Marquis de Blois, now older, with a wicked and terrifying aura that he wore around him like a second skin, was under the stare of Victorique, a young pup with formidable intellect, born between him and the Gray Wolf.
“Coco Rose? Of course.”
Victorique gave him a glare, urging him to continue.
Everyone stared at Marquis de Blois’ mouth with bated breath.
“It was 1987, when she came from France and married into the royal family,” he began. “I saw her for the first time at the wedding ceremony held at the palace. The king looked magnificent, wearing a white silk robe and a large crown on his head. The queen-to-be was quiet and shy, and looked terrified of the lavish party.”
“Hmm.”
“I still remember her shoulders trembling like it was only yesterday.”
The carriage rocked. In the distance stood the church’s small spire. The bell tolled, announcing the evening hour.

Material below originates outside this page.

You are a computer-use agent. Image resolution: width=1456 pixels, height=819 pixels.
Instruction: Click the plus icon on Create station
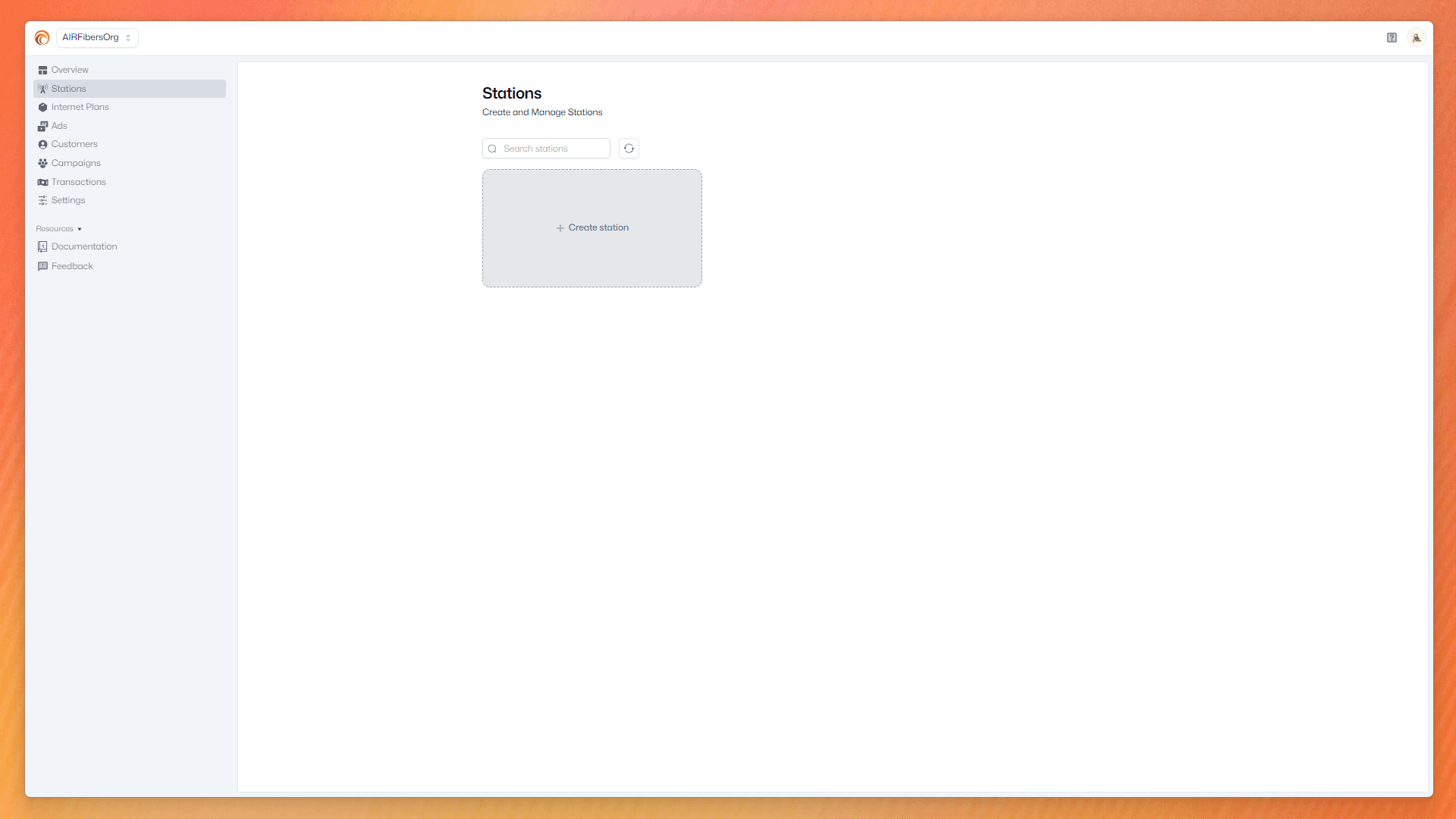click(x=560, y=228)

“Soon the whole kingdom was shaken by Coco Rose’s sudden rise in popularity. It was almost as if the people had lost their minds. She indeed looked lovely in her public photographs, and in the newspapers, where she stood next to the king. But when I saw her in person at the royal banquet, she seemed like a very ordinary, even shyer, girl. She barely responded when spoken to, and I could not puzzle out how she earned so much of the public’s admiration.”
“I see.”
“She stayed in the royal palace for only three years, until the year 1900. She then spent most of the next fourteen years recuperating in a country house in the suburbs. Some said that her moving was simply an excuse for her to enjoy herself, but they were unaware of the queen’s true nature.” Marquis de Blois scratched his chin with his long, sinister fingers, each looking like sharp knives. “I met Coco Rose once in the academy’s clock tower. I think it was in 1899.”
“When you went to see Leviathan.”
“That is correct.”
Victorique’s golden hair billowed softly, as though blown by the wind.